Using the data below, restate exactly every line from the one with "This screenshot has width=267, height=224." up to and including the one with "Image resolution: width=597". No picture belongs in it.

[Opening EXERCISE DATA section]

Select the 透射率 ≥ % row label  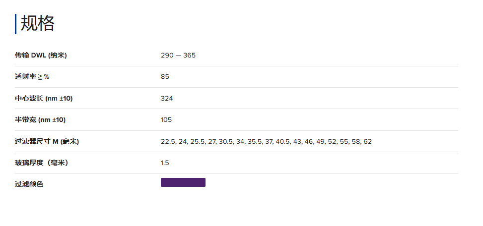tap(32, 76)
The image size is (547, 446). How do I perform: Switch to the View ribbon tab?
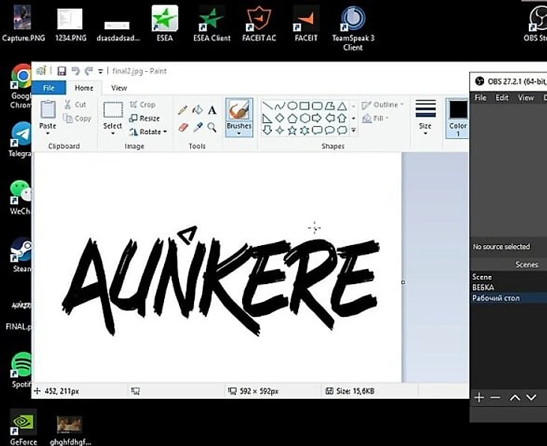[119, 88]
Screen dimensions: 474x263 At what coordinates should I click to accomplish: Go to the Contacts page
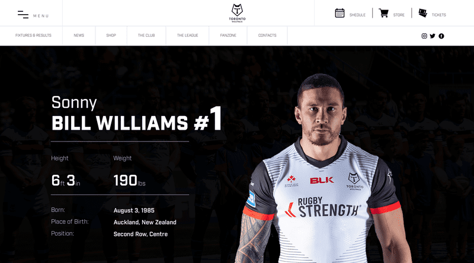pos(267,36)
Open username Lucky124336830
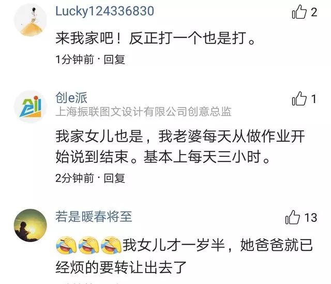Screen dimensions: 331x284 point(104,11)
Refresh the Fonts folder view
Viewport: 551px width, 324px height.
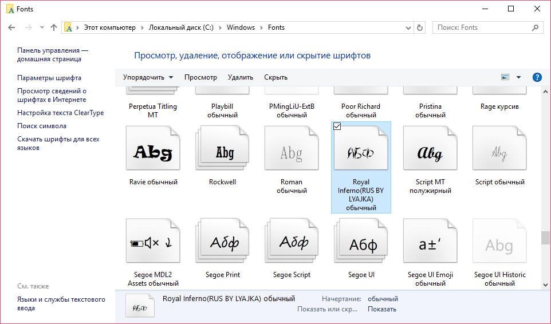click(420, 27)

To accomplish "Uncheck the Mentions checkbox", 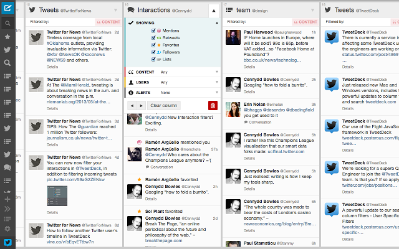I will pos(153,31).
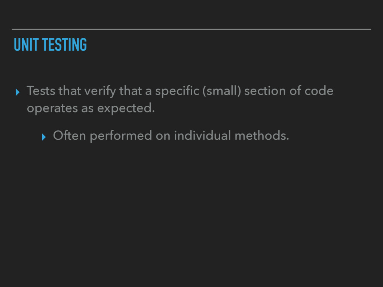Viewport: 383px width, 287px height.
Task: Click the blue sub-bullet arrow before "Often performed"
Action: [44, 137]
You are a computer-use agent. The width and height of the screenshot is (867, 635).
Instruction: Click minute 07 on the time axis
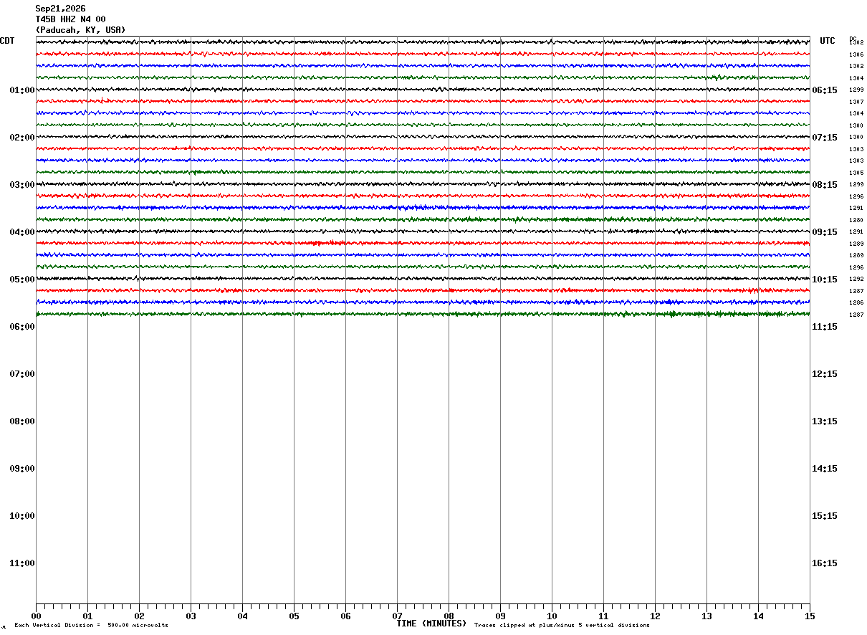(x=397, y=616)
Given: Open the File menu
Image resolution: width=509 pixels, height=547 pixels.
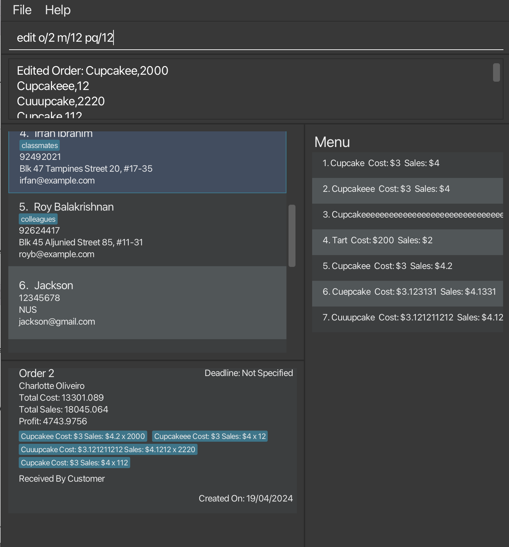Looking at the screenshot, I should [22, 10].
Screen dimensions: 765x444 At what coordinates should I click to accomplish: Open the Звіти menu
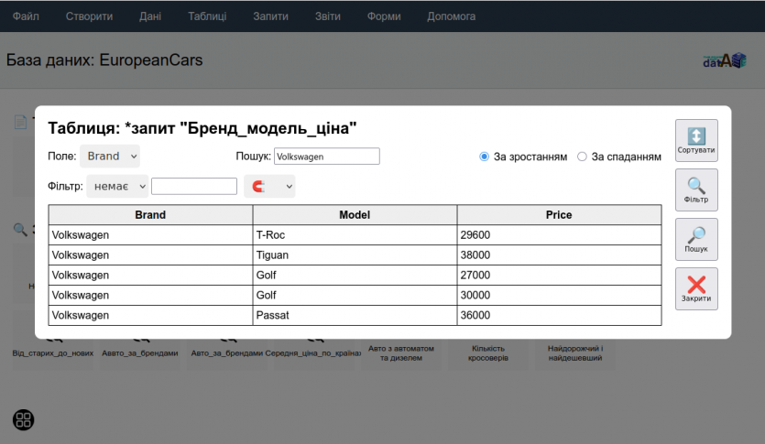point(327,16)
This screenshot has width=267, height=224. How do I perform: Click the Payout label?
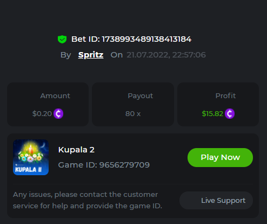point(141,96)
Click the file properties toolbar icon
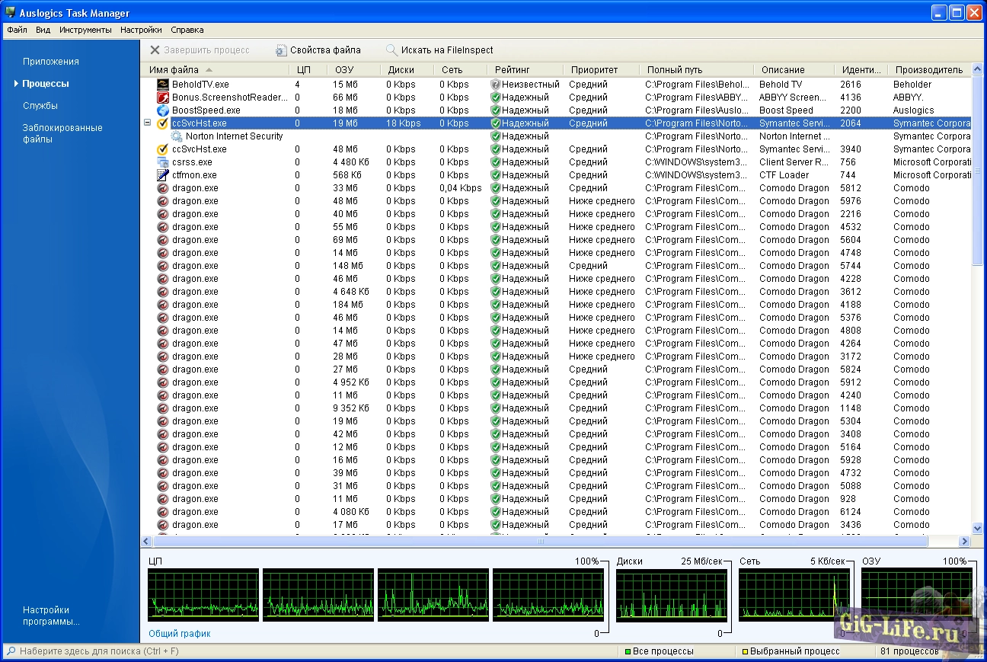Image resolution: width=987 pixels, height=662 pixels. pyautogui.click(x=281, y=50)
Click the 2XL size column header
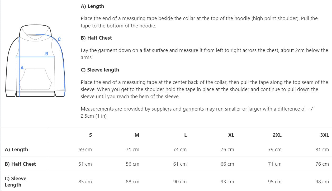Image resolution: width=332 pixels, height=191 pixels. (277, 135)
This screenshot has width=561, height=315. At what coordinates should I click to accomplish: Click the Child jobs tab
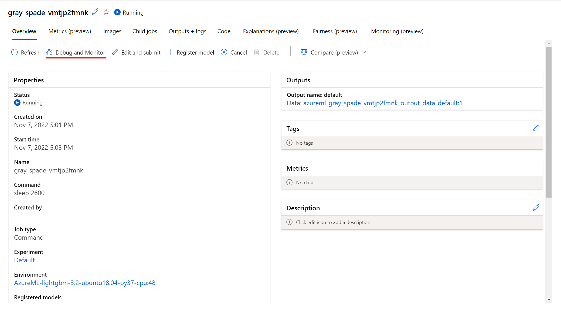pyautogui.click(x=145, y=31)
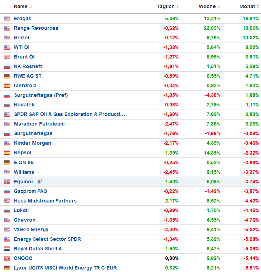Click the Spanish flag icon beside Iberdrola

pyautogui.click(x=7, y=86)
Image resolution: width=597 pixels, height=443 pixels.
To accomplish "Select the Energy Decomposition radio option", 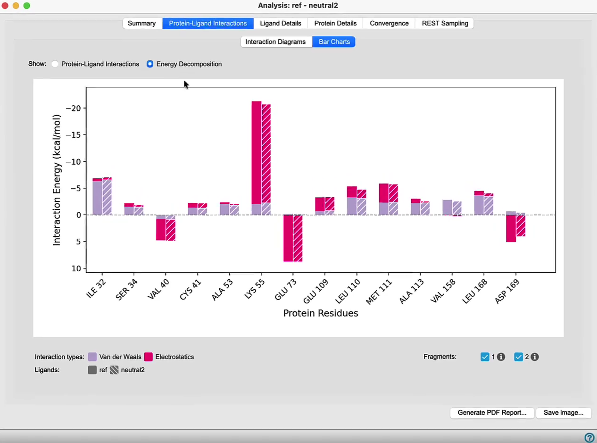I will 150,64.
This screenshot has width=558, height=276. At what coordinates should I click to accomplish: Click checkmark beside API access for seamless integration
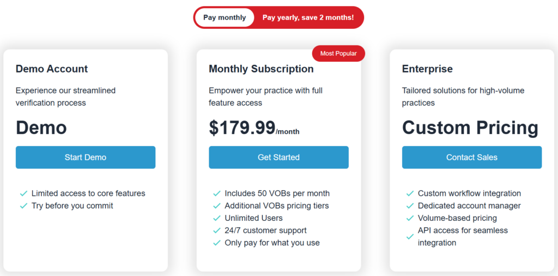[410, 237]
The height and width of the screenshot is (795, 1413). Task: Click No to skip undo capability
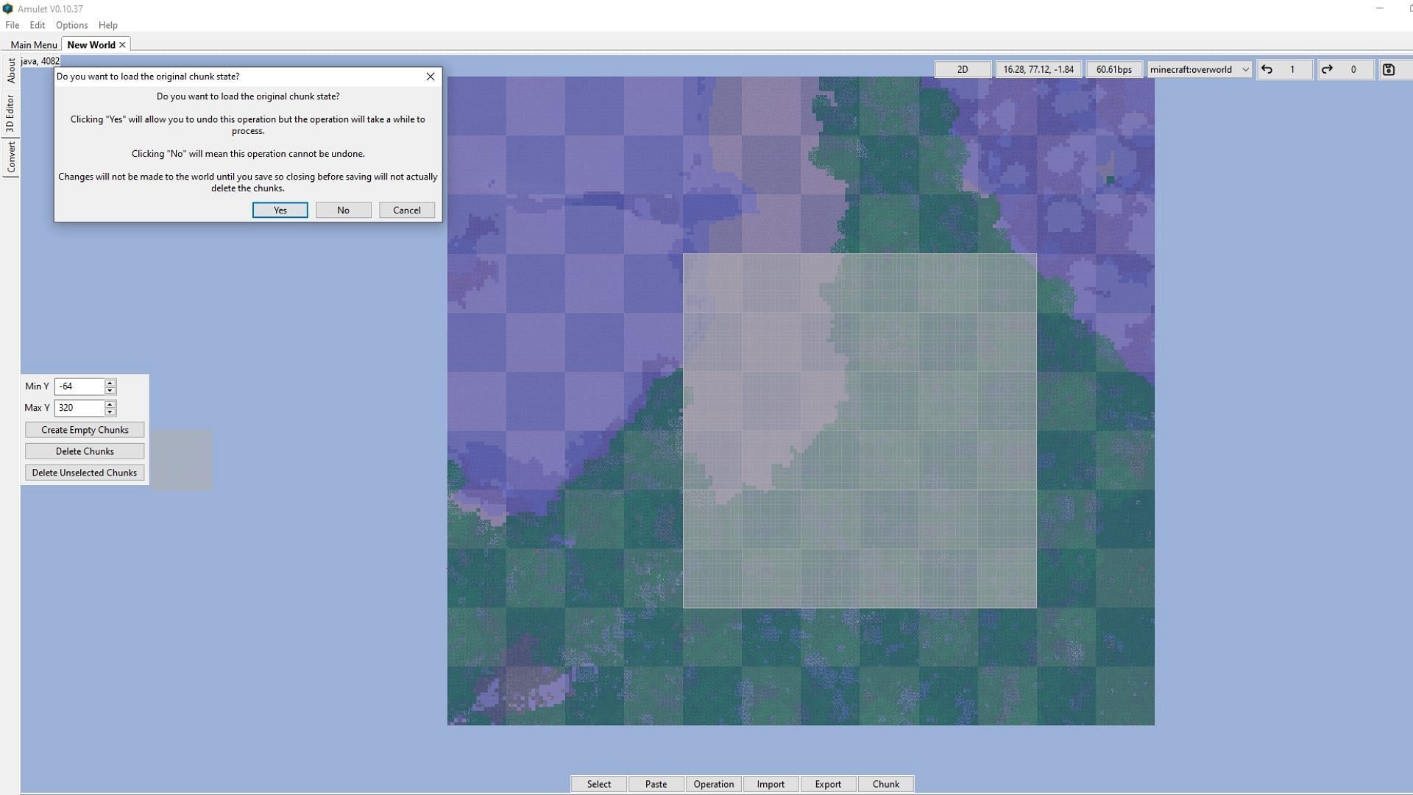point(342,210)
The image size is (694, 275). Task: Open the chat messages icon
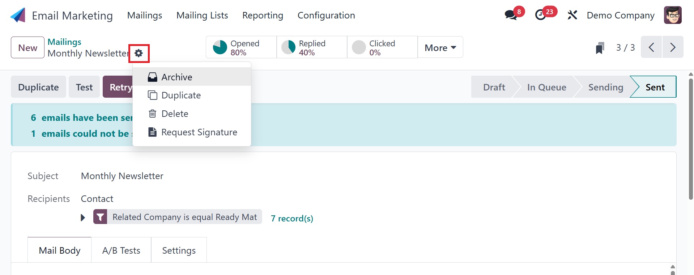click(x=511, y=15)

[Closing EXERCISE DATA section]

SOLUTION FOR THIS TASK:
This screenshot has width=267, height=224. How do I perform: Click the Payout label?
point(141,96)
Click the file properties toolbar icon
Image resolution: width=987 pixels, height=662 pixels. pyautogui.click(x=281, y=50)
Click the 2XL size column header
Image resolution: width=332 pixels, height=191 pixels. (277, 135)
This screenshot has width=561, height=315. At what coordinates should I click to accomplish: Click the Child jobs tab
pyautogui.click(x=145, y=31)
Click the Spanish flag icon beside Iberdrola

pyautogui.click(x=7, y=86)
Image resolution: width=597 pixels, height=443 pixels.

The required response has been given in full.